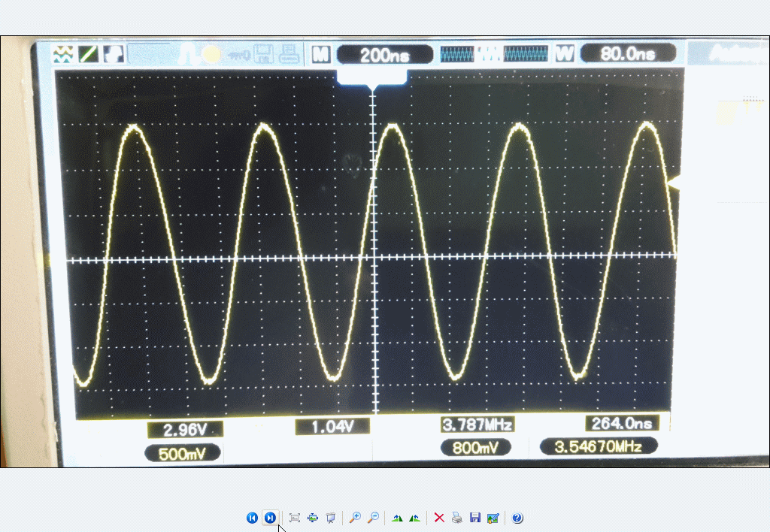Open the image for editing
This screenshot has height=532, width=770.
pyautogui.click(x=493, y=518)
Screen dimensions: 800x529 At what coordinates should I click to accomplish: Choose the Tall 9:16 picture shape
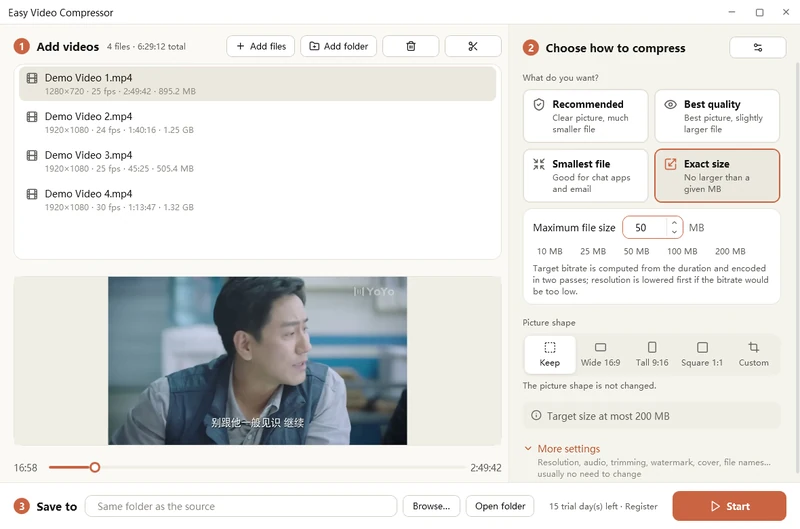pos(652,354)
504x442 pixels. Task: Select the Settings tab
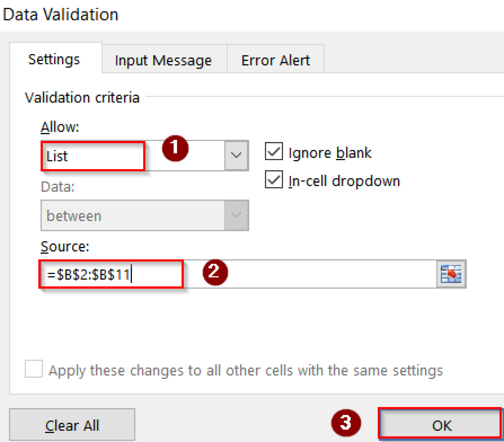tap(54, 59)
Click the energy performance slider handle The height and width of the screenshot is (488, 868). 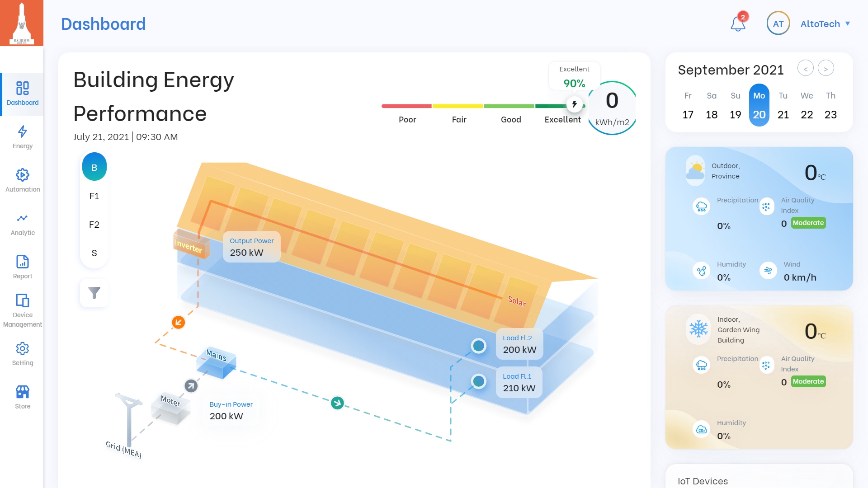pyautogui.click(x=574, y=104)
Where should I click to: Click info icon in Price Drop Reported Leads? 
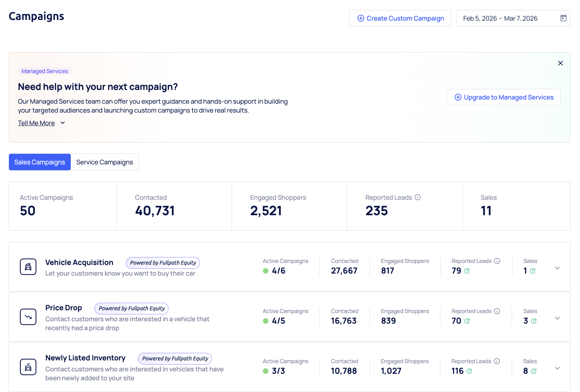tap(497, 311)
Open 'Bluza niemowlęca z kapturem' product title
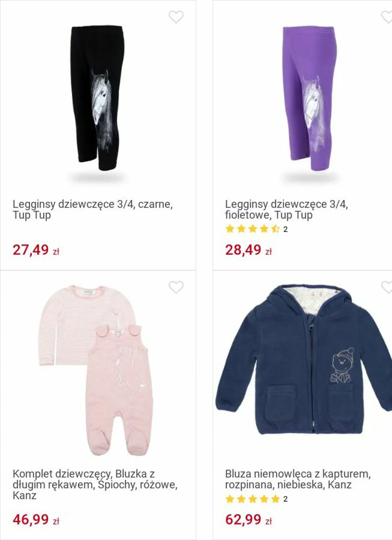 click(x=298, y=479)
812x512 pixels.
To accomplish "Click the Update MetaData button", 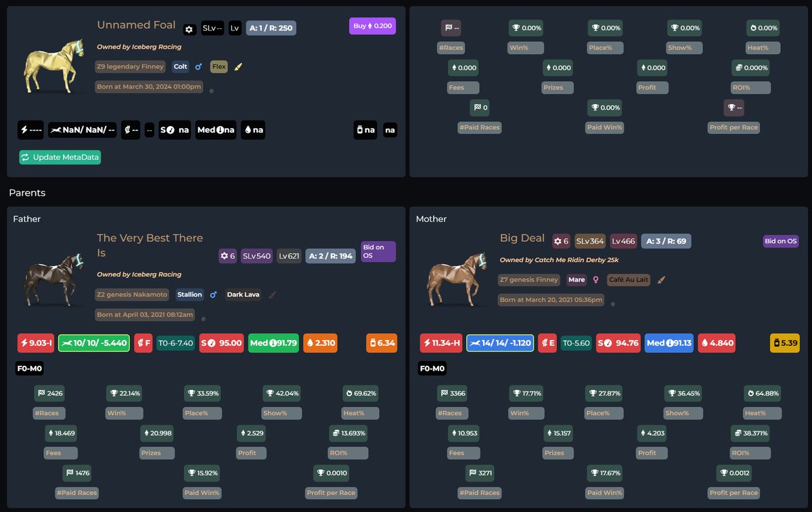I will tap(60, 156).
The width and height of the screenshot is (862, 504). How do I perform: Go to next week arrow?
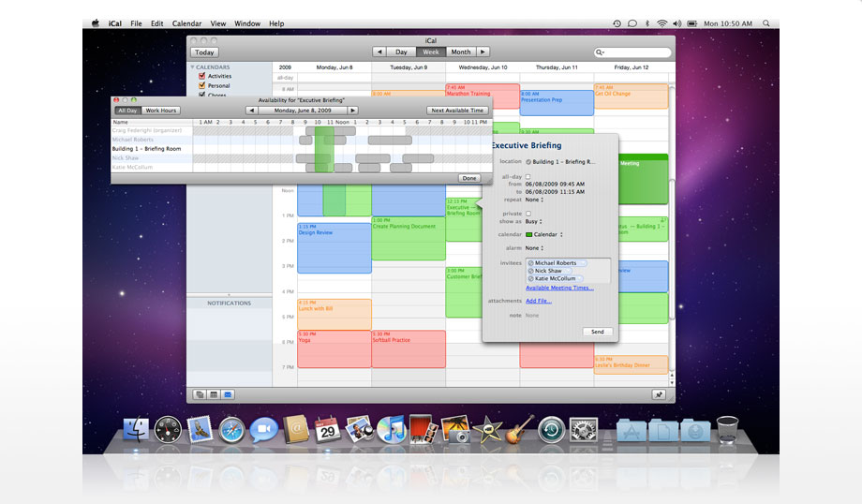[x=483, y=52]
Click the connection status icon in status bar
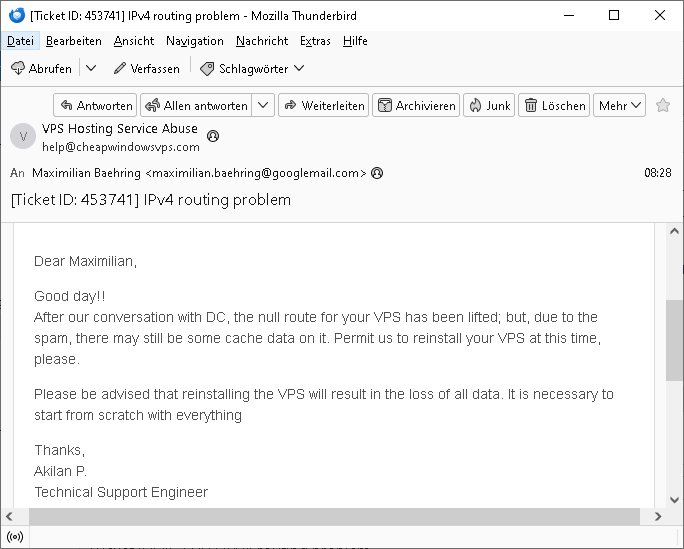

======

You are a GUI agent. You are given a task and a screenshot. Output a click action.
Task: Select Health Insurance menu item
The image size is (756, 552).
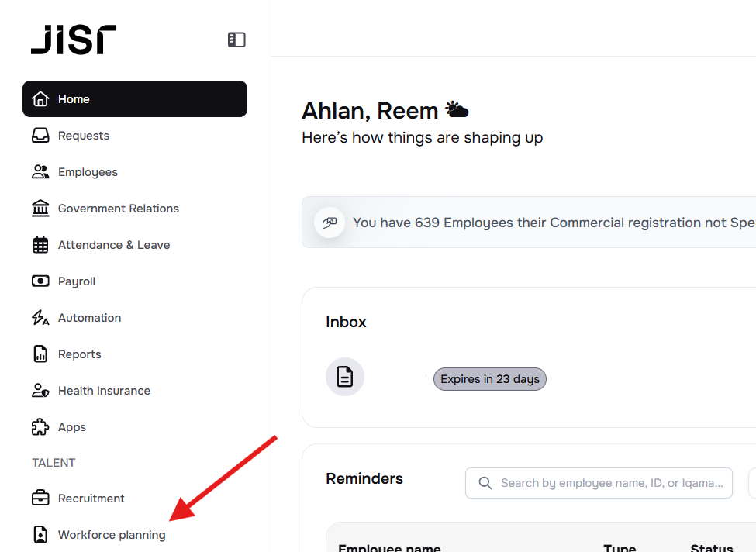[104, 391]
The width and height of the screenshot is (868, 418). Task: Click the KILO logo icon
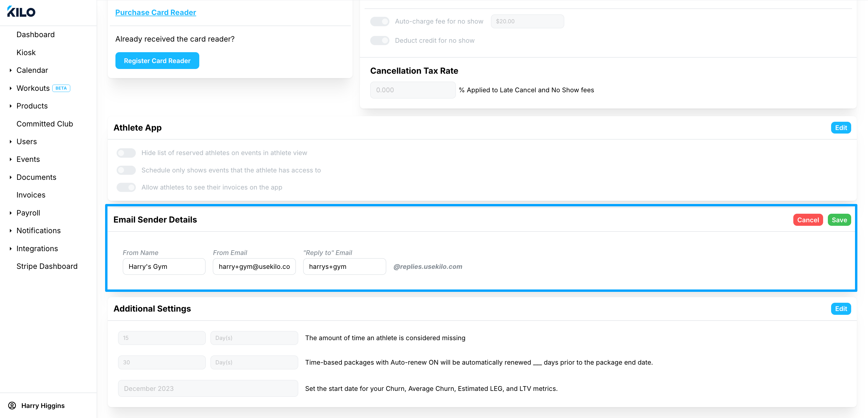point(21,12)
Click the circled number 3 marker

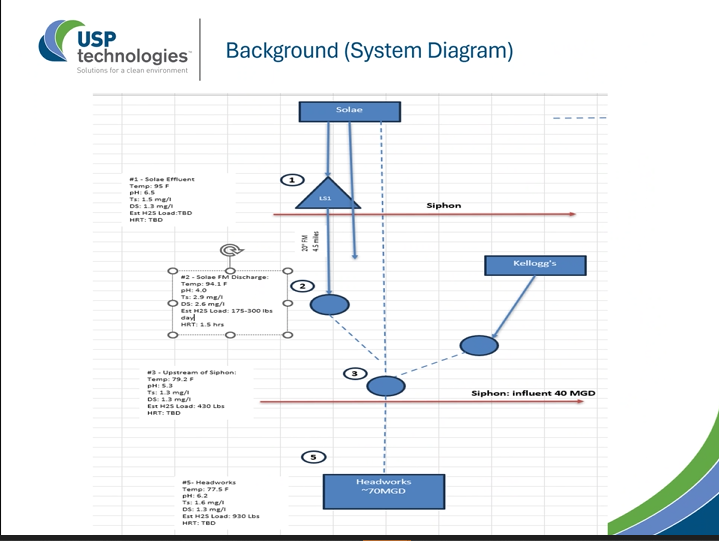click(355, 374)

======

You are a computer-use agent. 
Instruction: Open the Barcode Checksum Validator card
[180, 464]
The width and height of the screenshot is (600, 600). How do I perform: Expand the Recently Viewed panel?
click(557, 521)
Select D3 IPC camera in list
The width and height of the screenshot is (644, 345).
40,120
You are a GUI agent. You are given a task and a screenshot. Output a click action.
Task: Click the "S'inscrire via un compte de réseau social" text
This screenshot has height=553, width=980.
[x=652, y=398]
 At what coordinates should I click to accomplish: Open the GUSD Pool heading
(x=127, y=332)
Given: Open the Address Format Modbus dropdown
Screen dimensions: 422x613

======

__Problem to solve__:
Restate word for word the lines of the data above, starting at the line containing "Given: Open the" and ending at the line containing "Screen dimensions: 422x613", both included, and nothing more.

__Written answer__:
Given: Open the Address Format Modbus dropdown
Screen dimensions: 422x613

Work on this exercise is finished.